__EXERCISE OBJECTIVE__.
Once you find the line below that has "Screen dimensions: 423x216", output it and every line after it exactly, stopping after the line that has "Collapse the file diff with left chevron", with no pictures.

__THE DATA__.
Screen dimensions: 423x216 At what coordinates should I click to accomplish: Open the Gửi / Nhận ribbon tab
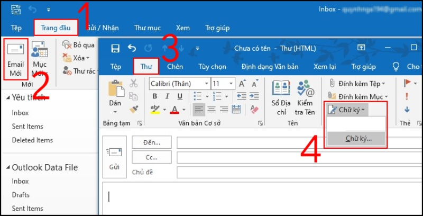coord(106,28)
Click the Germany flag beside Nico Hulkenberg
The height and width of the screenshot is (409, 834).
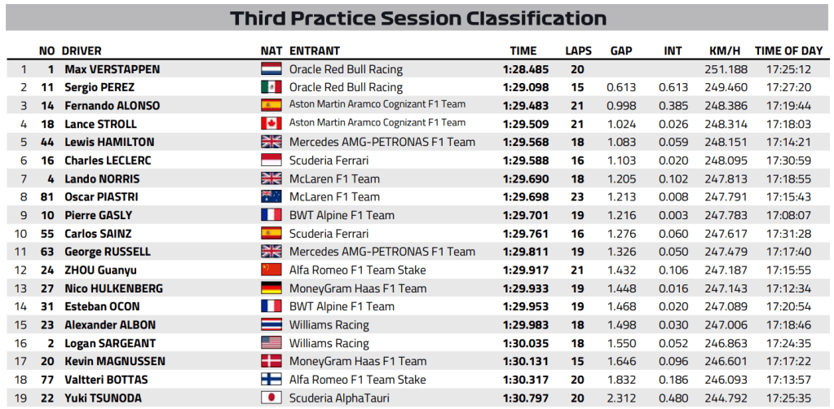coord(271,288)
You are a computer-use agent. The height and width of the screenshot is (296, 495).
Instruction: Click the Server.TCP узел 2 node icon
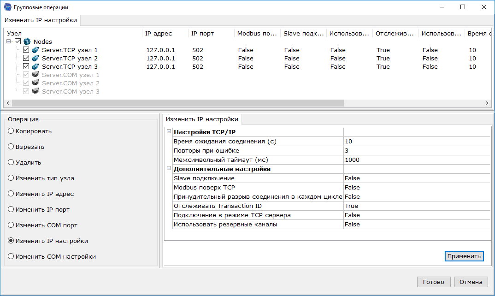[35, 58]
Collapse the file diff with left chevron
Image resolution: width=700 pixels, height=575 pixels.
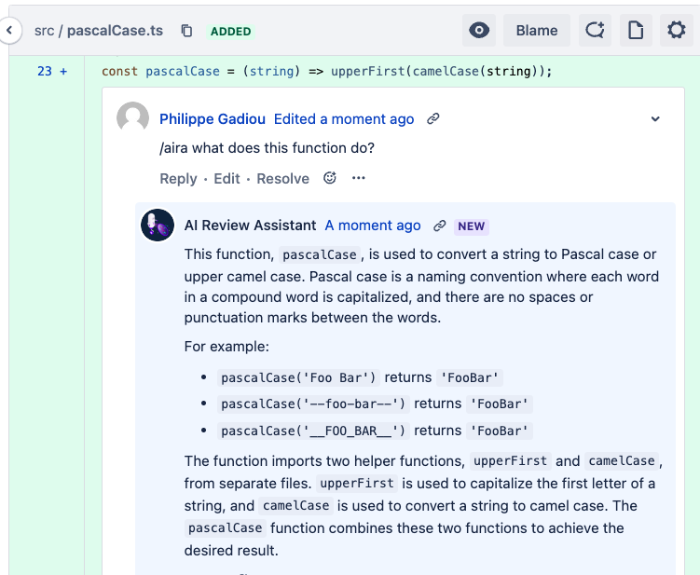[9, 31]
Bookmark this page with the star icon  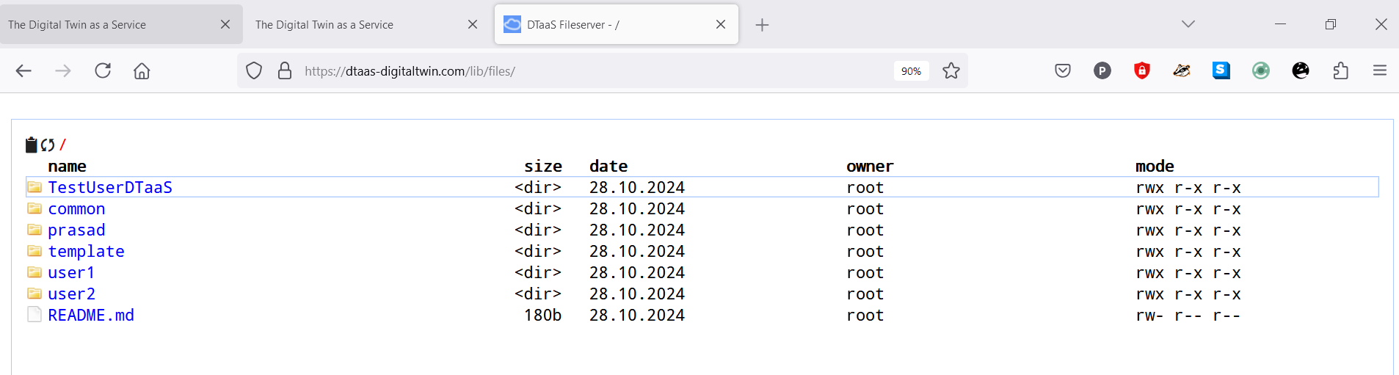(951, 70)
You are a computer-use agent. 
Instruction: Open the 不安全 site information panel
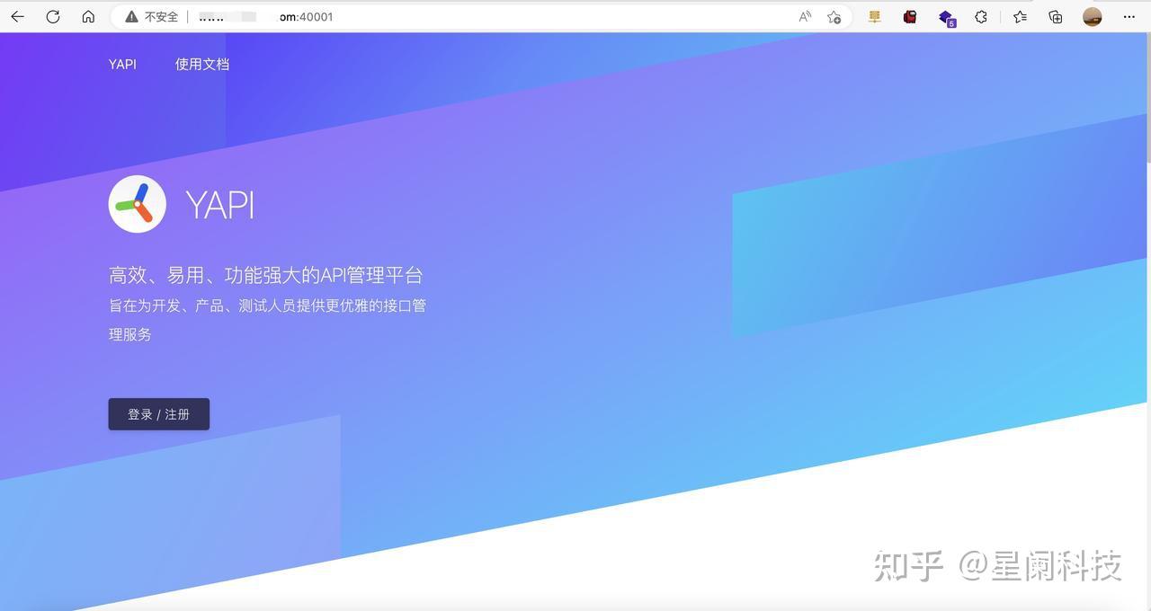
==
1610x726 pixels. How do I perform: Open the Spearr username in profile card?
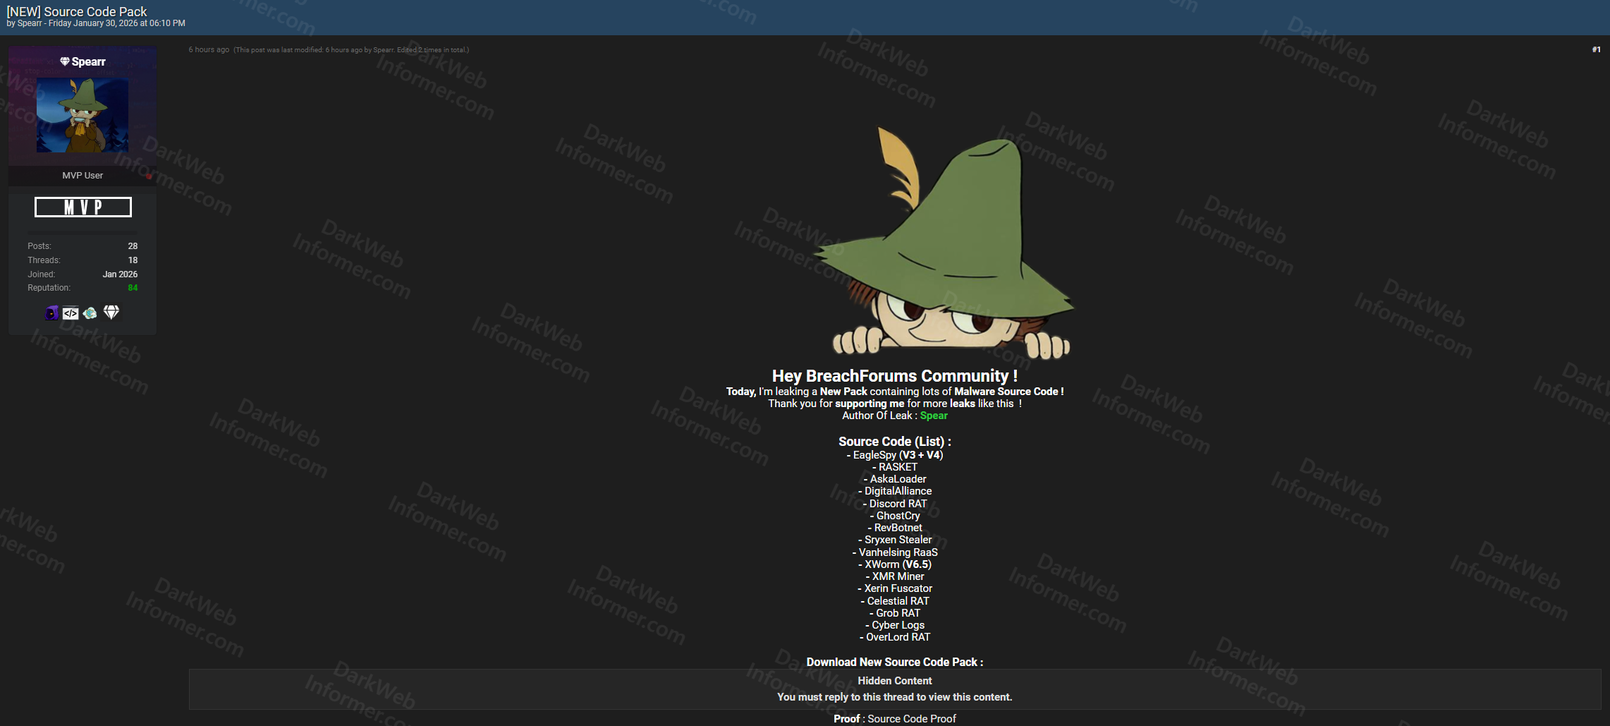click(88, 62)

__RESPONSE TO THIS TASK__.
Screen dimensions: 423x216 At what coordinates should I click to accomplish: Open the Gửi / Nhận ribbon tab
coord(106,28)
Click the Germany flag beside Nico Hulkenberg
The height and width of the screenshot is (409, 834).
coord(271,288)
You are a computer-use agent. The height and width of the screenshot is (296, 495).
Instruction: Click the Server.TCP узел 2 node icon
[35, 58]
Collapse the file diff with left chevron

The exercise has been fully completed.